(New York) Le puissant syndicat américain de l’automobile UAW, au centre d’une enquête pour des soupçons de corruption, a annoncé samedi que son patron allait se placer en retrait, juste au moment où l’organisation mène des négociations avec les grands constructeurs.

Agence France-Presse

« Le président (de l’organisation) Gary Jones a demandé un congé après un vote du conseil d’administration », a indiqué le syndicat dans un communiqué.  

Le département de la Justice soupçonne des faits de corruption au sein du syndicat et a engagé des poursuites contre une dizaine de responsables de l’organisation.  

Le FBI a, dans ce cadre, mené en août une perquisition au domicile de M. Jones.  

« L’UAW se bat bec et ongles pour assurer à nos membres un avenir meilleur. Je ne veux rien qui le détourne de la mission », a commenté M. Jones dans le document.
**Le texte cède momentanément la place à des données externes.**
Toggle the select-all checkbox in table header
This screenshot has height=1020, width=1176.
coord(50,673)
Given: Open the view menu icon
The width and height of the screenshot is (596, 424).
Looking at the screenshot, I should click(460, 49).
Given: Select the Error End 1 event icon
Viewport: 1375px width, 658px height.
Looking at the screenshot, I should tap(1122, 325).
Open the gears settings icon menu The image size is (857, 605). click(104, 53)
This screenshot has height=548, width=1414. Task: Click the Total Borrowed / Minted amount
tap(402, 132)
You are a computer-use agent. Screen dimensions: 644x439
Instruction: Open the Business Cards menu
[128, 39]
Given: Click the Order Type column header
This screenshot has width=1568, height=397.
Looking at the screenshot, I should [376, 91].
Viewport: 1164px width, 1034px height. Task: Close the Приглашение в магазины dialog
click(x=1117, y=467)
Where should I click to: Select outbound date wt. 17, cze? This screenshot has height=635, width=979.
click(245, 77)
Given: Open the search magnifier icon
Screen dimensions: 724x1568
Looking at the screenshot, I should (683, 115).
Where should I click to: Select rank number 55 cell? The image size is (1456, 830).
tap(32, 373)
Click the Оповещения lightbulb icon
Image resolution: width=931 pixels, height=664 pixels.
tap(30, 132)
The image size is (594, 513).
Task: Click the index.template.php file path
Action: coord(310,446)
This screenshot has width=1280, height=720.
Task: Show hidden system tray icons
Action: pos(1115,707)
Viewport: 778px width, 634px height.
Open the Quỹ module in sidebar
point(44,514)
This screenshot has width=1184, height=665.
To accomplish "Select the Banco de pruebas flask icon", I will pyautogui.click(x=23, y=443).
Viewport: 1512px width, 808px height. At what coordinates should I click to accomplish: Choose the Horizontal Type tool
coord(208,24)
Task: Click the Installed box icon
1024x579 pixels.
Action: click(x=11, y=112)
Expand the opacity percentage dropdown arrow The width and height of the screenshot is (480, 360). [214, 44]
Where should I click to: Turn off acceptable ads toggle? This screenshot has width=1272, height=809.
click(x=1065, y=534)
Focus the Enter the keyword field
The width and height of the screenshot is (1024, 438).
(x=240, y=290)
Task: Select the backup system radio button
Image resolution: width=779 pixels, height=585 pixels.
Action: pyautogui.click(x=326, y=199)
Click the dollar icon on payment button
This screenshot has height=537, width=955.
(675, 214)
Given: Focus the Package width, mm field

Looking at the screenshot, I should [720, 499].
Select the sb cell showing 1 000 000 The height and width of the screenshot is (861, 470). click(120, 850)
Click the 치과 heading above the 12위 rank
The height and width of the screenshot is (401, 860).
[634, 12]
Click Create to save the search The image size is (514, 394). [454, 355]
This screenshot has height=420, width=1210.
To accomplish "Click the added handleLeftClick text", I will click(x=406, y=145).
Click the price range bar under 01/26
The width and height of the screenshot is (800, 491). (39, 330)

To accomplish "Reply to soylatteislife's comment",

Son retrait prenant effet dès ce dimanche, il sera remplacé temporairement par le vice-président du syndicat, Rory Gamble, qui vient de mener les négociations avec le groupe Ford.  

« Ensemble, au cours des derniers mois, nous avons remporté d’importantes victoires pour les membres de l’UAW et nous savons que nous avons encore du travail à faire », a souligné M. Gamble.

L’UAW vient de négocier au forceps un accord avec General Motors, finalisé après une grève de six semaines, la plus longue grève chez le constructeur automobile depuis 50 ans.

Il a entamé dans la foulée des négociations avec Ford, qui ont abouti en quelques jours à un accord préliminaire devant encore être soumis au vote des adhérents du syndicat, et prévoit d’en engager avec Fiat-Chrysler.